I had some quality time alone on the way up to Chicago and Michigan, and then on the way home. Much of this time was spent shamelessly singing/dancing to Girl Talk (whilst wearing my man-aviators, of course) and discovering the beauty of cruise control (since I borrowed my Grandma's car). I got some looks, but COME ON... who doesn't rock out every now and then? Tell me. It is necessary for sanity. But so is silence. I turned off the music a few times and just kind of basked in it. And then I prayed aloud. I was alone and free to be honest... and there was a long road ahead of me. When I finished praying, I just felt so full. I cannot explain it except that I felt this tremendous sense of OK-ness. Peace.
The job interview went well, and I liked the organization, but I don't think it's for me. The 3-5 year commitment really got to me; I don't think I can do it. And I didn't feel at peace. So... I don't think I'm going to continue in the interview process (there would be 4 more interviews IN Chicago!).

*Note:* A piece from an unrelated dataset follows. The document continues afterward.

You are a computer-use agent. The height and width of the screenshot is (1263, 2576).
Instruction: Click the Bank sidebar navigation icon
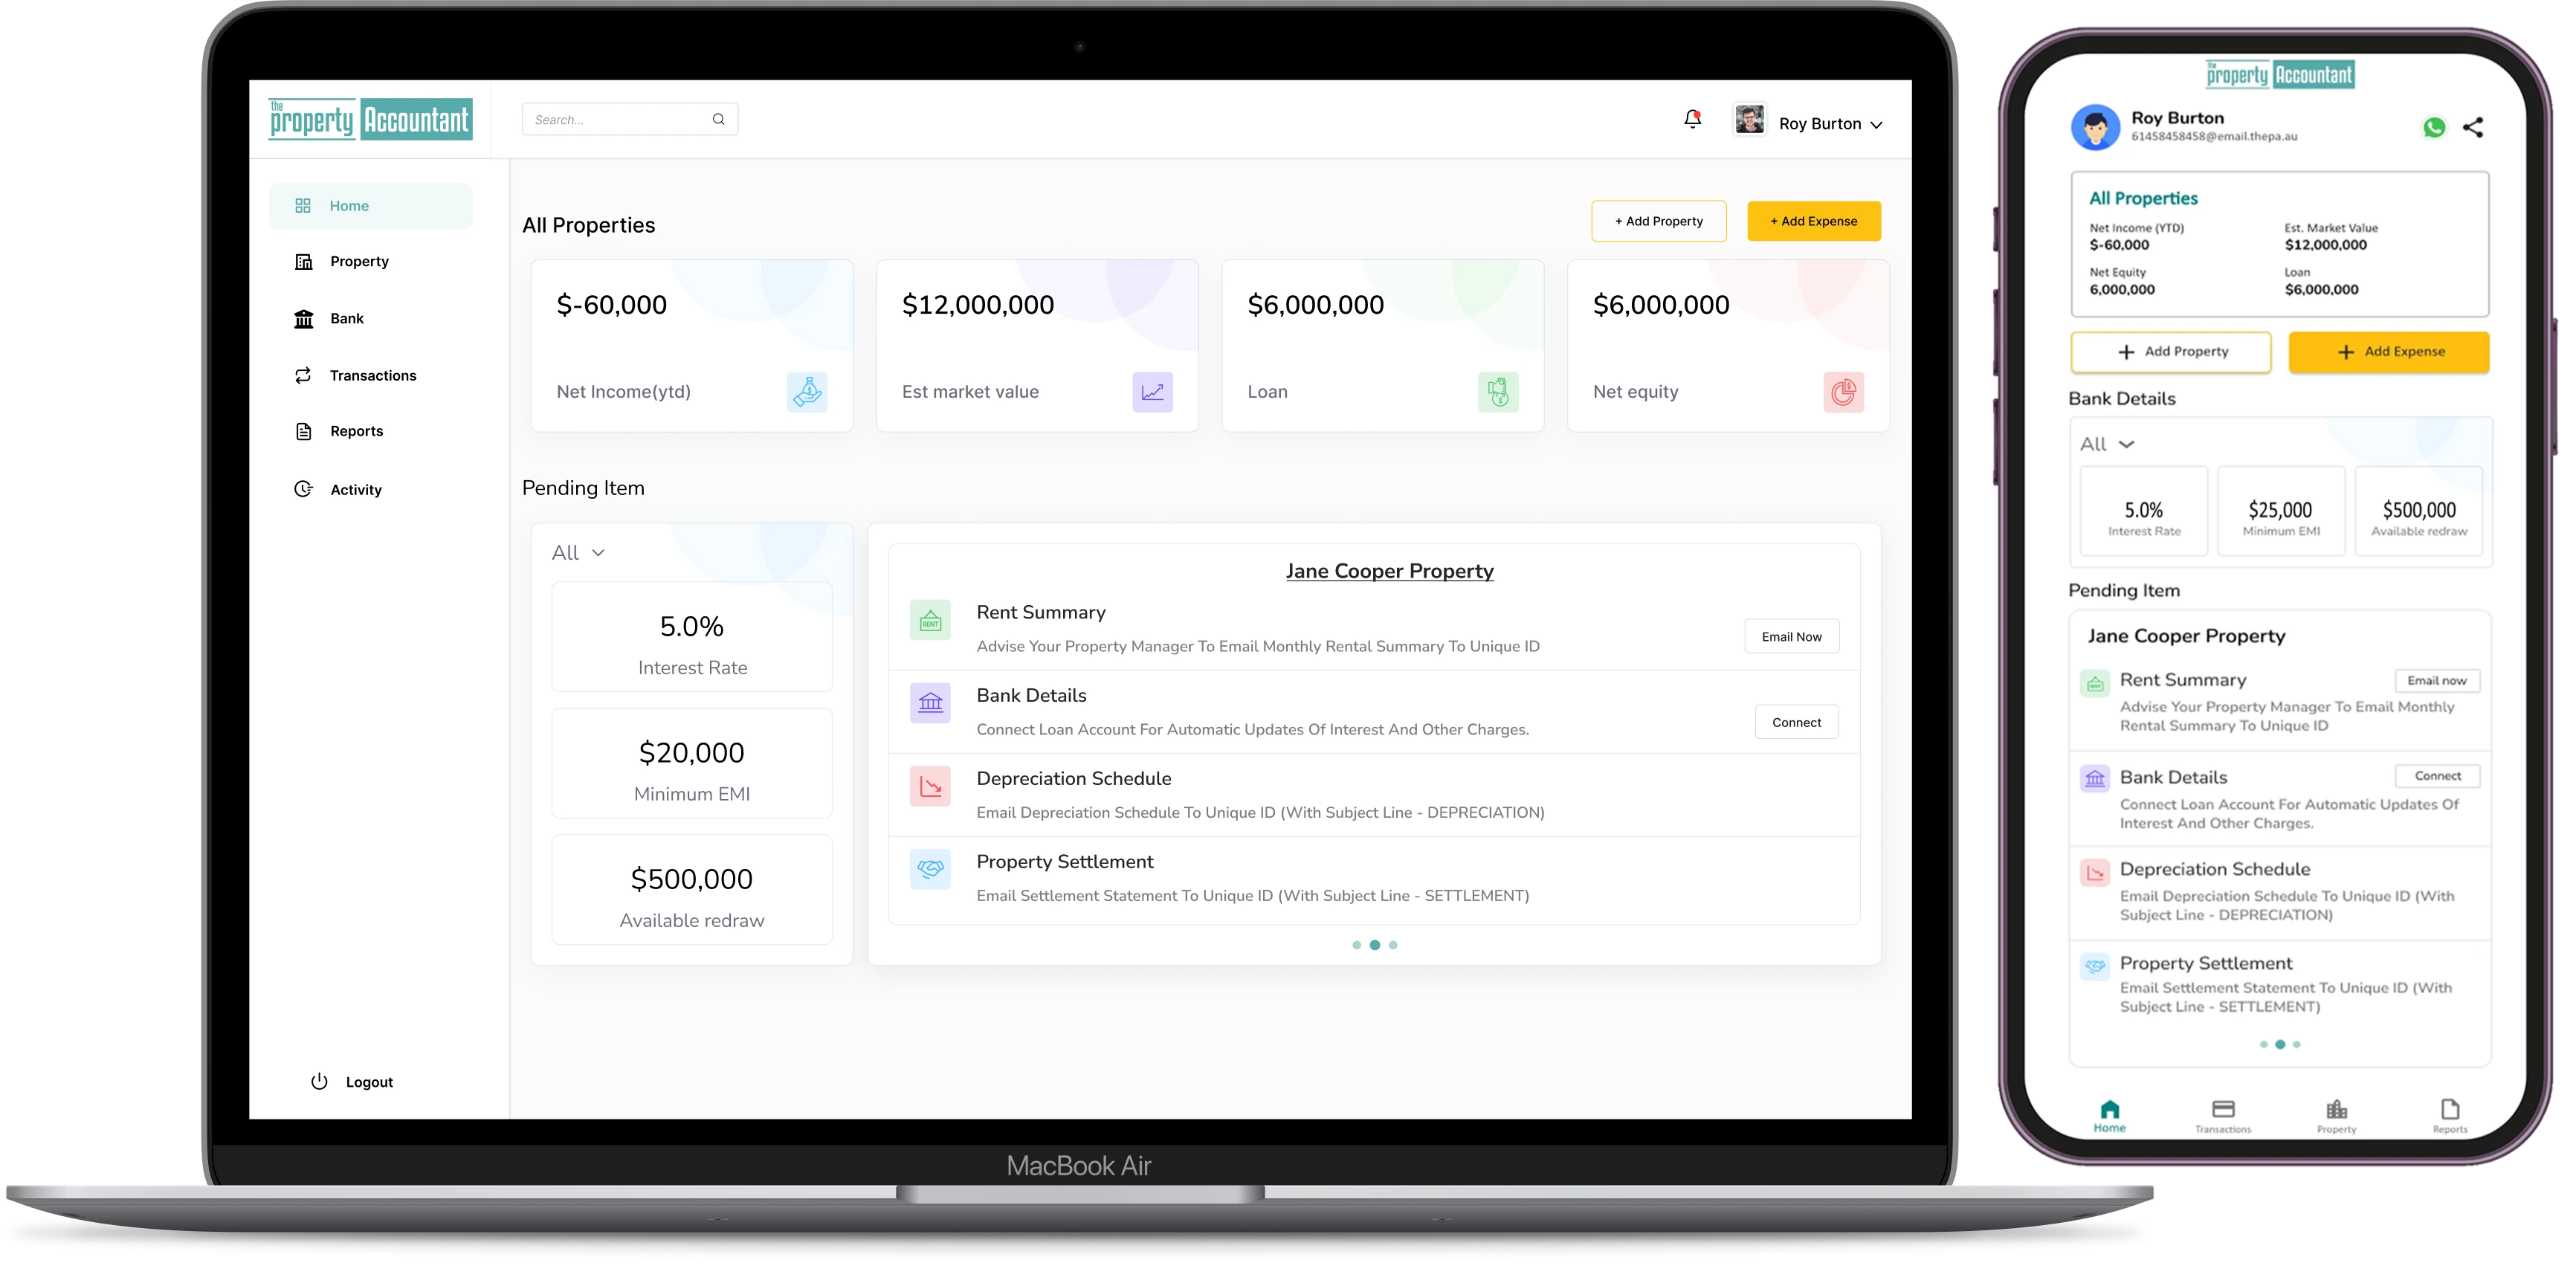point(303,317)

The time spent with friends was beautiful and full of joy. Multiple coffee/breakfast/lunch/dinner dates with Taylor folk in Wheaton. (I was in heaven.) And the wedding was just... wonderful. From our lunch at B-DUBS beforehand (where girly squealing ensued as we ran to embrace after a month and a half of being apart) to the hilarious dancing at the wedding, and lingering in the parking lot for over an hour after the reception, just because we didn't want to say goodbye yet... it was a sweet time.